▶ GIVEN TEXT:
========================
AI Agents Write Code — Who Verifies It?
The speed is real. The trust gap is growing.
Claude Code, Cursor, Devin, GitHub Copilot Workspace — AI coding agents are shipping pull requests in minutes. Complete with confident descriptions: "Adds auth middleware." "Fixes the timeout bug." "No breaking changes."
But here's the thing nobody talks about: these descriptions are generated by the same model that wrote the code. The agent believes what it wrote is correct. The description reflects that confidence, not an independent assessment.
You now have a PR that reads perfectly, looks professional, and might be completely wrong about what it actually does.
CI doesn't solve this
CI tells you if code compiles and tests pass. It doesn't tell you if the PR description matches the diff. A PR can say "adds rate limiting" while the diff actually adds rate limiting AND silently changes the database connection pool size. CI passes. The reviewer skims the description. The hidden change ships.
Code review tools like CodeRabbit analyze code quality — style, bugs, best practices. They don't verify claims. They don't check if what the PR says matches what the code does.
The verification layer
What's missing is a system that reads the PR description, extracts every claim, and verifies each one against the actual diff. Then scans for everything the description didn't mention.
That's what Vigil does. It reads your PR title and body, extracts claims like "adds auth middleware" and "fixes timeout," then checks the diff to confirm or contradict each one. It also surfaces undocumented changes — new dependencies, environment variables, schema modifications that nobody mentioned.
Why this matters now
When humans wrote all the code, the PR author usually knew what they changed. The description was often incomplete but rarely misleading. With AI agents, the description is always confident and sometimes wrong.
The faster code gets written, the more you need an independent verification layer. Not to replace code review — to complement it with a truthfulness check that nobody has time to do manually at scale.
Code is becoming commodity. Trust is becoming scarce. Verification is the layer that bridges the gap.
========================
Reproduce the passage of the AI code verification text from "AI Agents Write" to "it actually does.", keeping every word as it stands.

▶ RAW DATA:
========================
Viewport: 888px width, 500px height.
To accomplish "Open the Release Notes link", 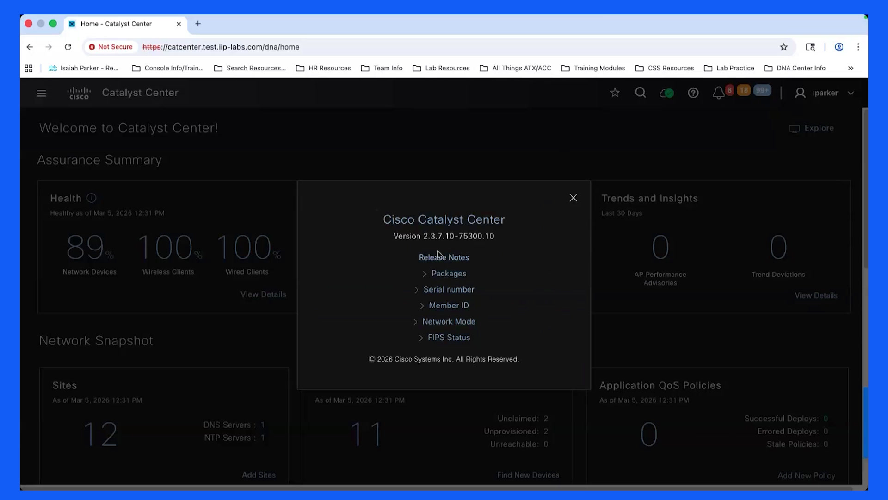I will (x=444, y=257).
========================
▶ RESPONSE TO THIS TASK:
AI Agents Write Code — Who Verifies It?
The speed is real. The trust gap is growing.
Claude Code, Cursor, Devin, GitHub Copilot Workspace — AI coding agents are shipping pull requests in minutes. Complete with confident descriptions: "Adds auth middleware." "Fixes the timeout bug." "No breaking changes."
But here's the thing nobody talks about: these descriptions are generated by the same model that wrote the code. The agent believes what it wrote is correct. The description reflects that confidence, not an independent assessment.
You now have a PR that reads perfectly, looks professional, and might be completely wrong about what it actually does.